▶ [Work to complete]:
Lay out the items below as a Markdown table with the columns "Row" and "Item line," numbering each line in order and leaving out any blank lines.

▶ [Collected data]:
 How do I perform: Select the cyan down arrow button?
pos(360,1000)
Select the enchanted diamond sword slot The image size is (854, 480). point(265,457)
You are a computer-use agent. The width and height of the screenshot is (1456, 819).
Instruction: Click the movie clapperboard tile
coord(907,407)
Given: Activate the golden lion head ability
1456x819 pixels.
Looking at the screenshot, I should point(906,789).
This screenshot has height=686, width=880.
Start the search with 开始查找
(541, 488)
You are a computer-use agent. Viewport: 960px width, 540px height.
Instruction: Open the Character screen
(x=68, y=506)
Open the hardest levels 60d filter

▶ [The output]:
| Row | Item line |
|---|---|
| 1 |  How do I perform: Select the cyan down arrow button? |
| 2 | pos(360,1000) |
| 3 | Select the enchanted diamond sword slot The image size is (854, 480). point(265,457) |
| 4 | You are a computer-use agent. The width and height of the screenshot is (1456, 819). |
| 5 | Instruction: Click the movie clapperboard tile |
| 6 | coord(907,407) |
| 7 | Given: Activate the golden lion head ability |
| 8 | 1456x819 pixels. |
| 9 | Looking at the screenshot, I should point(906,789). |
| 10 | This screenshot has height=686, width=880. |
| 11 | Start the search with 开始查找 |
| 12 | (541, 488) |
| 13 | You are a computer-use agent. Viewport: 960px width, 540px height. |
| 14 | Instruction: Open the Character screen |
| 15 | (x=68, y=506) |
| 16 | Open the hardest levels 60d filter |